Problem requirements
Both the line below containing "This screenshot has height=568, width=966." and the line containing "Pause the recording", along with every line between them, should be repeated exactly; no other line belongs in the answer.

Dataset entries:
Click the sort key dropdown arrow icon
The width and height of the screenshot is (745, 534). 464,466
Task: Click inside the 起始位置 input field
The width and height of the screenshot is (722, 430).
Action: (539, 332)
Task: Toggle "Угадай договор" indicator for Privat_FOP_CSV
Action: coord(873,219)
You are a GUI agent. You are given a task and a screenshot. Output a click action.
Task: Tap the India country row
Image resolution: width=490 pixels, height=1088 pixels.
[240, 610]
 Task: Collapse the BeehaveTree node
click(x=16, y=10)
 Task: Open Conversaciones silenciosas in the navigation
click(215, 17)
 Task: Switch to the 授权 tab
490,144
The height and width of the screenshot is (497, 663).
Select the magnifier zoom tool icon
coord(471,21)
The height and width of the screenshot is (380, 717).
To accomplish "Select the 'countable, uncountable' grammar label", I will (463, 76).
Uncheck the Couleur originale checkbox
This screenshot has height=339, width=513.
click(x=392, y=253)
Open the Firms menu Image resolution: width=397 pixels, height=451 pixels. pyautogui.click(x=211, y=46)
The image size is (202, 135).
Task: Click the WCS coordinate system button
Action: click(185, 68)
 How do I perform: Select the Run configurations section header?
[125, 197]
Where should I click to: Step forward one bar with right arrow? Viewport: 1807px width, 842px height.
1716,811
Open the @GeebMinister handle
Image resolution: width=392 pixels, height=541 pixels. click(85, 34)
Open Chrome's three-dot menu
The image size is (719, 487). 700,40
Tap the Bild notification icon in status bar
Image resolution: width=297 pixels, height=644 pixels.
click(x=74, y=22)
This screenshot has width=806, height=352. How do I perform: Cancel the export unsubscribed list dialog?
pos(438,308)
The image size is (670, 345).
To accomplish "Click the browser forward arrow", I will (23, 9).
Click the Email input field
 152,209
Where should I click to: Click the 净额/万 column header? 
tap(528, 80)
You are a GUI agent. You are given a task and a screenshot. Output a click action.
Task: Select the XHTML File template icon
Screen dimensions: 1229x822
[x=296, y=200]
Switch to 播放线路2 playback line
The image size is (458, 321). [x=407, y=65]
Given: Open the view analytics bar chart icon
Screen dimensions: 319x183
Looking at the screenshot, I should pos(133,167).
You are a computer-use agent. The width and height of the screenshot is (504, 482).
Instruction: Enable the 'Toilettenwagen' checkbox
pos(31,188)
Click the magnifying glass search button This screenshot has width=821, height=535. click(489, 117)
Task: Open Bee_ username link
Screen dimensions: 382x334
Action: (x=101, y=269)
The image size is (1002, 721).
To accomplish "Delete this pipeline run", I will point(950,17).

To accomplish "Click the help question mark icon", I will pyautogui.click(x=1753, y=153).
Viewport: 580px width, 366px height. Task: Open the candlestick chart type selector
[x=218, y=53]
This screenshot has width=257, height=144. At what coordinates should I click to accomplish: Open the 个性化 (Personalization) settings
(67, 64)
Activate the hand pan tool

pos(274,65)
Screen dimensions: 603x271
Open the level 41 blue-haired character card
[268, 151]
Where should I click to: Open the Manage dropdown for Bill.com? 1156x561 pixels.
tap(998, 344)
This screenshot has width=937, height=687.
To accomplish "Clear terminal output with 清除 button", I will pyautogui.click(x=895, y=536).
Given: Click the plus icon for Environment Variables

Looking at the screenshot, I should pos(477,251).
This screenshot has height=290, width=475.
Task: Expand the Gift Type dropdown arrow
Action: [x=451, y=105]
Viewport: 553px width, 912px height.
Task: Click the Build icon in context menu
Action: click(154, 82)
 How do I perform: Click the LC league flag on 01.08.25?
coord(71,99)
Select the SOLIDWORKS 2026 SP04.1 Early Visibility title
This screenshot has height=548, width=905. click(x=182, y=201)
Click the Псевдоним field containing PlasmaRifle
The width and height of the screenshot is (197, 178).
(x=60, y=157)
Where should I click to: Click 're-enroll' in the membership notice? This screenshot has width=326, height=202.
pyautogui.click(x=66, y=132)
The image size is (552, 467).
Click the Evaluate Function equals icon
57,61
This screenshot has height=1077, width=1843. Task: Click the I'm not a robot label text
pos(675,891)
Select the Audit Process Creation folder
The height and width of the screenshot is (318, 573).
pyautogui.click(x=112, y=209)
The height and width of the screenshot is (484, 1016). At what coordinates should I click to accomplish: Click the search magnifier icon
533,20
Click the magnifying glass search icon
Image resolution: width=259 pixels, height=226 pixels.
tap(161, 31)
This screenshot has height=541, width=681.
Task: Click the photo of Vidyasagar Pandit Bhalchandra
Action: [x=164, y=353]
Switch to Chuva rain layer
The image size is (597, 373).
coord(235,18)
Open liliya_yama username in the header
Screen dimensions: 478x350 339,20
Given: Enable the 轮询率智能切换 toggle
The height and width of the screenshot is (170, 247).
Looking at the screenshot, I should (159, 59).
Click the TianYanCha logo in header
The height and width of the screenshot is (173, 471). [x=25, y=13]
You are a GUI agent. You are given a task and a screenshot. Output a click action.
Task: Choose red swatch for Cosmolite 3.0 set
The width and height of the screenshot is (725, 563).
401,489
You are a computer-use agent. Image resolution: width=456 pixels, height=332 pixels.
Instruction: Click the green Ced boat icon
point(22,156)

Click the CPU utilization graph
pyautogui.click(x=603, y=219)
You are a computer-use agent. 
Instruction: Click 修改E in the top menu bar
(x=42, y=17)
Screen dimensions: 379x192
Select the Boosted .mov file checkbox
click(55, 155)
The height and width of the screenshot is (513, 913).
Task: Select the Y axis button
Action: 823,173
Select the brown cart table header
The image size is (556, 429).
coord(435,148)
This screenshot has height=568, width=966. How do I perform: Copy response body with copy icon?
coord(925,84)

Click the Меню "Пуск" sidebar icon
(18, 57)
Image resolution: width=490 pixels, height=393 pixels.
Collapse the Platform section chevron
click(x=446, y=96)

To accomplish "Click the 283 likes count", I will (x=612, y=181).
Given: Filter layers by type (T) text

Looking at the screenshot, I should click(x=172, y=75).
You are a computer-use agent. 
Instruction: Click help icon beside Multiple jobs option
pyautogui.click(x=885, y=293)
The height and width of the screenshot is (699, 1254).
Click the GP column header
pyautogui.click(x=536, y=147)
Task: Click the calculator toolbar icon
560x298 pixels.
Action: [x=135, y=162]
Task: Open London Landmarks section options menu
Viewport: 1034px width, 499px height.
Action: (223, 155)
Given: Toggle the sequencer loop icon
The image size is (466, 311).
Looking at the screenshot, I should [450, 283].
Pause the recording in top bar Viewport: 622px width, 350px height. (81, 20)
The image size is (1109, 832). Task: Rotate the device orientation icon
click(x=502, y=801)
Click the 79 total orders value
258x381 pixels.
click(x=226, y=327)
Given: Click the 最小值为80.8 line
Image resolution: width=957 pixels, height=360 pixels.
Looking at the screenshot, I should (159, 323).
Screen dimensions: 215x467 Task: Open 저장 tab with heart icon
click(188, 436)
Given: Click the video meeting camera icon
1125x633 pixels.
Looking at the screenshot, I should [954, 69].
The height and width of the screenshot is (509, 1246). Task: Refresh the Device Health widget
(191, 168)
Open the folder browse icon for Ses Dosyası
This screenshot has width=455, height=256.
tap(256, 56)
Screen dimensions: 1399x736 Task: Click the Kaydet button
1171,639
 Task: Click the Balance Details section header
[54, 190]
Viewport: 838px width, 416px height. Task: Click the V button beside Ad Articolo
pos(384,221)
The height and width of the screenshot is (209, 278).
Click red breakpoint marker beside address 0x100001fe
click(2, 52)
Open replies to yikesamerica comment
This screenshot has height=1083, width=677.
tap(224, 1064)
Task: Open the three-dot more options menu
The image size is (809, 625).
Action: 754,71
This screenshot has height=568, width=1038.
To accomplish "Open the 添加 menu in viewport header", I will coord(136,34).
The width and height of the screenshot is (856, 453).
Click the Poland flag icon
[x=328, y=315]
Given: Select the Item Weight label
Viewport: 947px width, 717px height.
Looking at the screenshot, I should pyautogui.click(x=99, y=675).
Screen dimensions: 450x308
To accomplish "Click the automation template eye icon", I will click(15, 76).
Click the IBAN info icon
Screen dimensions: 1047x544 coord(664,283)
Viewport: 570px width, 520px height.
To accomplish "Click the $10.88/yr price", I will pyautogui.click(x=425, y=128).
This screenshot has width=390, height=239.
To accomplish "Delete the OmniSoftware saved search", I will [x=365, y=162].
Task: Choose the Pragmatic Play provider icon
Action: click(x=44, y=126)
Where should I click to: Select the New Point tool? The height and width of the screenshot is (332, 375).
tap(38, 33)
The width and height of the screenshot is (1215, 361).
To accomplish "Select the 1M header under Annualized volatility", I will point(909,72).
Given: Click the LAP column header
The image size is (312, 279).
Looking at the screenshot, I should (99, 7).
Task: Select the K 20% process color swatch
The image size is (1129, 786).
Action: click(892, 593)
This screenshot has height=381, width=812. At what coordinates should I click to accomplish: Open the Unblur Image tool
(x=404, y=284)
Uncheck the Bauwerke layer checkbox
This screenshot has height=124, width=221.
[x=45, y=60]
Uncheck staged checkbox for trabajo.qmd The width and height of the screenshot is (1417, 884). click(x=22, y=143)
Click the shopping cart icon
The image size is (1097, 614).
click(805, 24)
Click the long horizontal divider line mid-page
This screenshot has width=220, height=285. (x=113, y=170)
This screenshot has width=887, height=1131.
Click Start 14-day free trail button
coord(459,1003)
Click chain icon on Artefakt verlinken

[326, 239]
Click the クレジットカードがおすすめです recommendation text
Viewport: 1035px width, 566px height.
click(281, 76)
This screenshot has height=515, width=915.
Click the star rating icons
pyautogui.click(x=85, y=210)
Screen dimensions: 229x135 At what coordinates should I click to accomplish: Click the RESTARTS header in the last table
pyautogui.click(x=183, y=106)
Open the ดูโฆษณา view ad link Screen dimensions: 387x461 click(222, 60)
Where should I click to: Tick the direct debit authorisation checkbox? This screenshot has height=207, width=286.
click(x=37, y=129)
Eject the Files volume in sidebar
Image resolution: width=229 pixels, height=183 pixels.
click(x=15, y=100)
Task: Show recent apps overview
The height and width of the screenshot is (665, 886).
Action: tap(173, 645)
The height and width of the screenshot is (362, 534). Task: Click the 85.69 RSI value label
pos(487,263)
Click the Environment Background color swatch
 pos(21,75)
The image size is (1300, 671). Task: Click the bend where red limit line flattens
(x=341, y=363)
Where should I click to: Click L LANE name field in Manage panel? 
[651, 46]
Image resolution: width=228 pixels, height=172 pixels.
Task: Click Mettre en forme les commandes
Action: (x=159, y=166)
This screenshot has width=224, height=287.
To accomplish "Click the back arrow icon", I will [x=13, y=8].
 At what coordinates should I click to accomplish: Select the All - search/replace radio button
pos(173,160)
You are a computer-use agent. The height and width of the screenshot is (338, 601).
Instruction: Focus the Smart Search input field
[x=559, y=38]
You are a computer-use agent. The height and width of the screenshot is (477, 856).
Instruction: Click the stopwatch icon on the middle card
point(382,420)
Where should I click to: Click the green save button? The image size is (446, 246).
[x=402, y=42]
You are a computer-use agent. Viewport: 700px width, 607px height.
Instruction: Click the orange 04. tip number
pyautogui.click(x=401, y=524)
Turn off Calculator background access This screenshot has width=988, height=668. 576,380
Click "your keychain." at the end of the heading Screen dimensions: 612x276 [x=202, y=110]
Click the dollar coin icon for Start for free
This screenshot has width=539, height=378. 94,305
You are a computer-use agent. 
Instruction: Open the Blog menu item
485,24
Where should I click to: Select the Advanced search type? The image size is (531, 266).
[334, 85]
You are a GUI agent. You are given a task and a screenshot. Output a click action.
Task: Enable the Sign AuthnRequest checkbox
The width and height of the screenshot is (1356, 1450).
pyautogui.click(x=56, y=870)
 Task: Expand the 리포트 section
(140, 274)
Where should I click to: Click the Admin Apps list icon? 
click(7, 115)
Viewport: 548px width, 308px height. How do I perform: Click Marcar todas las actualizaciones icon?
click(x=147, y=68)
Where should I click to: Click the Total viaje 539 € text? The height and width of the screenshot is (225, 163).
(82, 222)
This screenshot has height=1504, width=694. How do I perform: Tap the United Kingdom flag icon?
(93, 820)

Answer box
This screenshot has height=568, width=966. How do I perform: Copy response body with copy icon?
coord(925,84)

Click the Меню "Пуск" sidebar icon
(18, 57)
Image resolution: width=490 pixels, height=393 pixels.
Collapse the Platform section chevron
click(x=446, y=96)

To accomplish "Click the 283 likes count", I will (x=612, y=181).
Given: Filter layers by type (T) text

Looking at the screenshot, I should click(x=172, y=75).
You are a computer-use agent. 
Instruction: Click help icon beside Multiple jobs option
pyautogui.click(x=885, y=293)
The height and width of the screenshot is (699, 1254).
Click the GP column header
pyautogui.click(x=536, y=147)
Task: Click the calculator toolbar icon
560x298 pixels.
Action: [x=135, y=162]
Task: Open London Landmarks section options menu
Viewport: 1034px width, 499px height.
Action: (223, 155)
Given: Toggle the sequencer loop icon
The image size is (466, 311).
Looking at the screenshot, I should [450, 283].
Pause the recording in top bar Viewport: 622px width, 350px height. (81, 20)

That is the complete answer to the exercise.